THE PROBLEM =
Reproduce the listing below word for word, starting with the line that contains "Task: Switch to SQL editor mode" and going on through the line that contains "Action: tap(1058, 13)", with both of those lines included. Leave out the pictures.

RECORDED INFORMATION =
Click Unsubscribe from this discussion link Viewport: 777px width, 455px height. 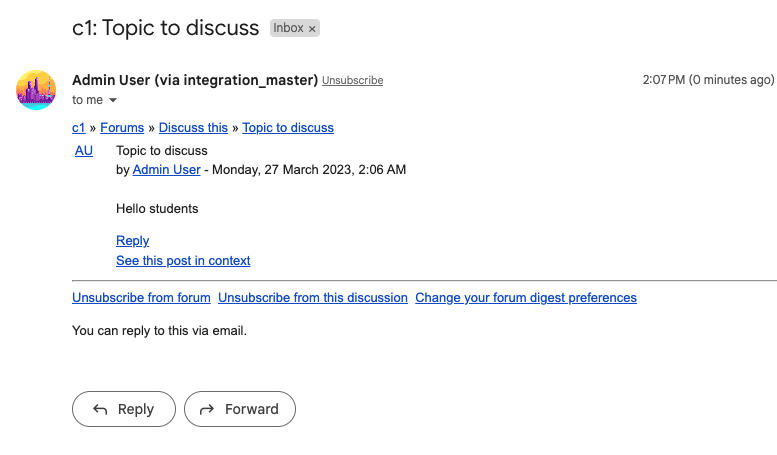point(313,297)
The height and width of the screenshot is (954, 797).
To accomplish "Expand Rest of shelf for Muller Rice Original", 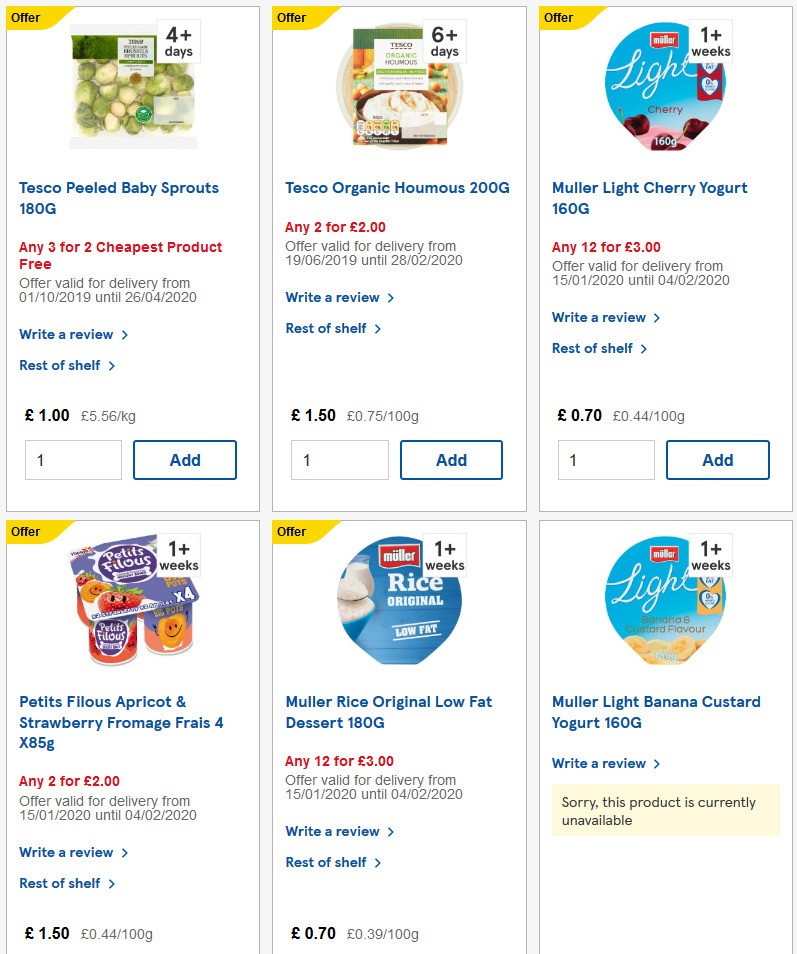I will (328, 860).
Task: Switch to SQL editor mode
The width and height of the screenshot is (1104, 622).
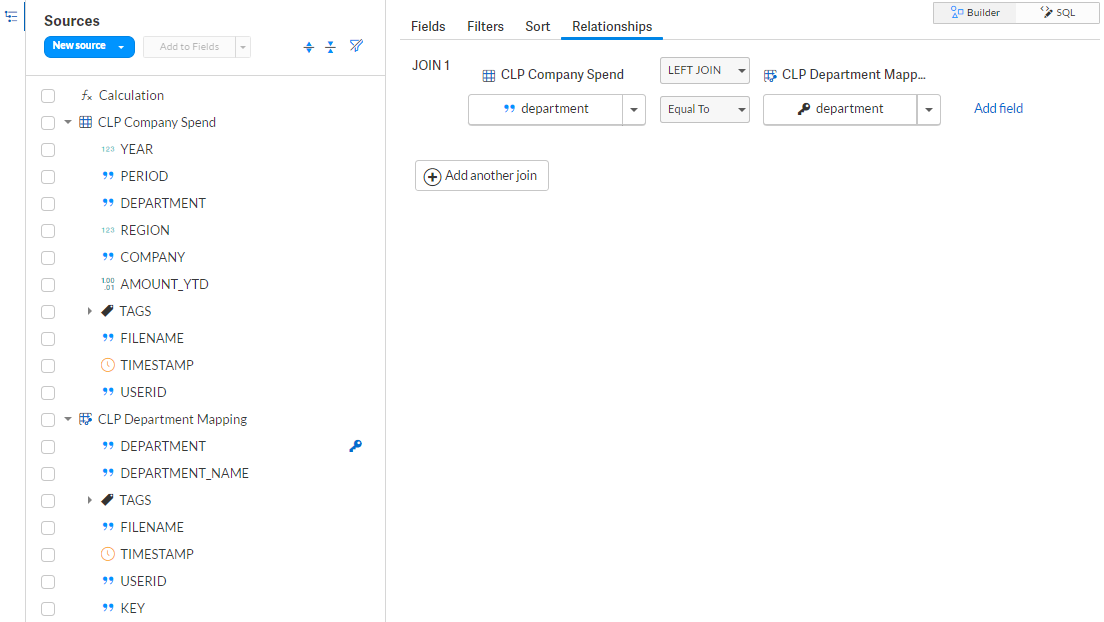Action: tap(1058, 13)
==
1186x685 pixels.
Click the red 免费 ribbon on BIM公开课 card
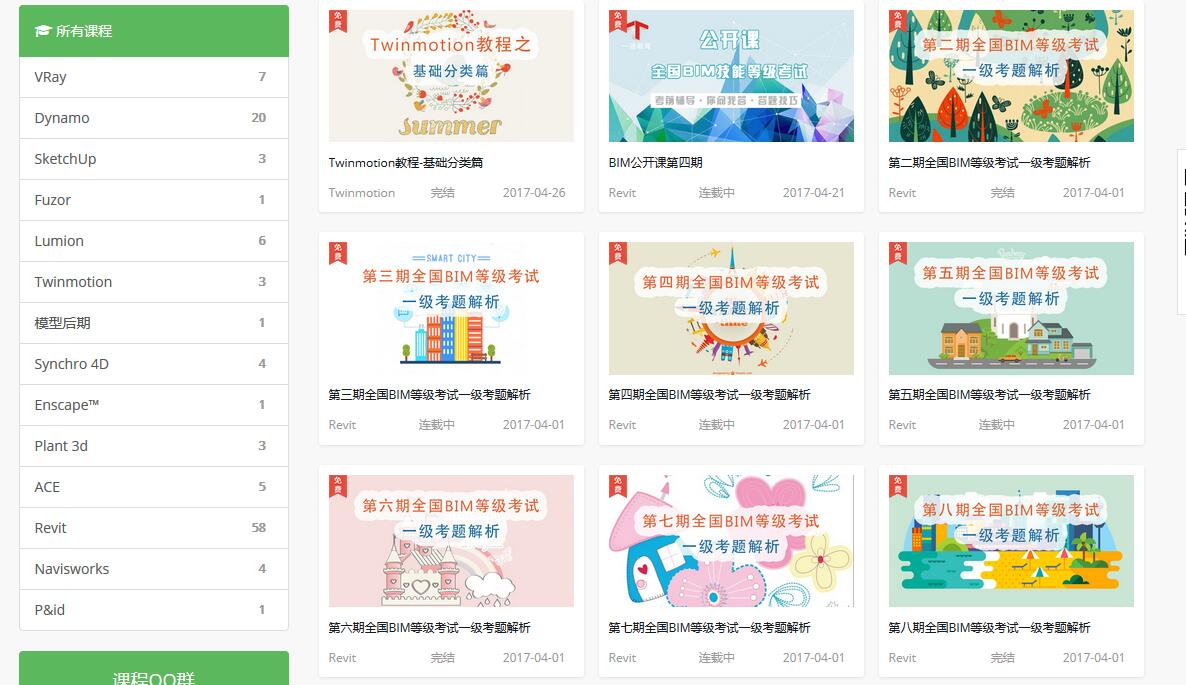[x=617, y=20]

COMPLETE ANSWER =
Task: Switch to SQL editor mode
The width and height of the screenshot is (1104, 622).
Action: tap(1058, 13)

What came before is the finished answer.